Rural Haryana, for the longest time, has been infamous for its female foeticide, dowry killings and khap panchayats. Even with the rising income levels, somehow the state hasn’t been able to break away from the old social bonds. Haryana, which has the lowest sex ratio with 857 for 1000 males vs. the national average of 908, is also one of the richest states in India. Modernization has come to the state in cities like Gurgaon, Hisar, Panchkula but with its own baggage, often creating a rift between the old and the new world.

Ajay Yadav Gujarawas village

For a country as infatuated as ours with GDP growth, fiscal deficit numbers and what not, Haryana can be a solid case study in deciding if economic growth really translates into improvement in human development index. I set out to find this out on my own and as soon as I entered Rewari district, around 80 k.m. away from the national capital, New Delhi, I found myself caught between two worlds. Lush farms on both sides of the road and hoardings of newly found education institutes captivated my imagination as I drove through this region.

Rewari is known for its contribution to the armed forces where several generations have served the nation. The districts around Rewari — Mahendragarh, Jhajjar and Hisar — had the highest concentration of ex-servicemen in the country. With 75% of the area covered under irrigation, Rewari also significantly contributed to the Green revolution of the 70’s. For the past few years, it is now making inroads as one of Haryana’s biggest education hubs and revolutionizing agriculture.

I met Ajay Yadav, a local educationalist and the founding director of a school setup in Gujarawas village, home to state run Industrial Training Institute (ITI) and Agriculture University.

‘These institutions would only work if the primary education in this area is strengthened, no one would come from outside to get training or research in these institutions and we would have to become self-reliant’, says Ajay, who is getting his students to learn karate, dance and organizing quiz contests in addition to the routine curriculum. In the past, the school has been represented in national and state level sports events and Mr. Yadav is now helping students to clear competitive exams.

One of his students, Sujatha, cleared this year’s PMT. However, unlike most of us, studying wasn’t the only thing on her mind while growing up. Soon after her mother’s death due to prolonged illness, Sujatha lost her father too in a train accident. While taking care of her 7 month old brother and grandparents from the age of 10, Sujatha completed her studies securing 93% in 10+2 and a rank in Pre medical test exam. Her uncle, who supported the family financially, credits this success to her hard work and honesty.

‘Girls in the villages have to take care of the family, house too as they grow up. Preparing the meal atleast once a day, feeding the cattle is expected, and education can sometimes take a back seat’, says Ajay who has been able to maintain low drop out ratio for girls. ‘There are 55 girls to every 45 boys in our school, which is unheard of in Haryana. We have quarterly meetings with the parents and each meeting is supervised on camera to see if every parent is getting due attention. We advise parents on keeping girls in school and for this we have even started bus service to 25 nearby villages.’ Sujatha now ponders on a dream to open a medical dispensary in her village after some years to provide medical facilities to the locals, something that could have saved her mother’s life.
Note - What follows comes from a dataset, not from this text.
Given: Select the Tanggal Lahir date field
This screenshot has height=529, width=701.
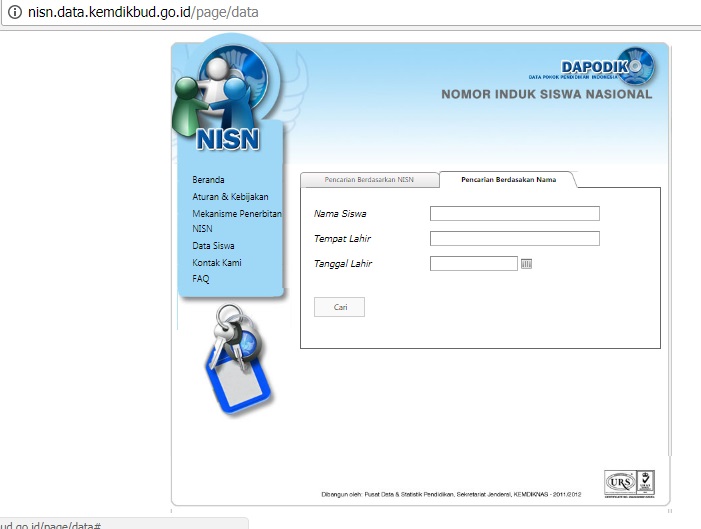Looking at the screenshot, I should point(473,264).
One of the other students, Jatin, also cleared this year’s IIT. Both his parents are teacher in a local government school but have entrusted Ajay with their son’s education. Jatin now plans to study computer sciences in IIT-Delhi and promote technology advancement in agriculture.

Students clearing this year’s competitive ranks belong to the backward classes and this would inspire the next generation, feels Ajay, who is now planning to introduce satellite coaching classes for his next batch, ‘these students have an advantage on the previous ones, they started their primary education with us and the foundation is strong. We are targeting atleast 15-20 students to clear competitive ranks next year.’

The school is funded by the locals through fees or donation and does not rely on any government support. This is a cascading effect of the agricultural prosperity in this region. Also, with the concentration of armed forces personnel in this region and the impact mobilization had on them while working with the forces, it has resulted in awareness and demand for good education.

As I headed back to Delhi, I still had some unanswered questions. But nonetheless, Sujatha and Jatin are breaking the shackles with Ajay, reminding us that Haryana is also known for its grit.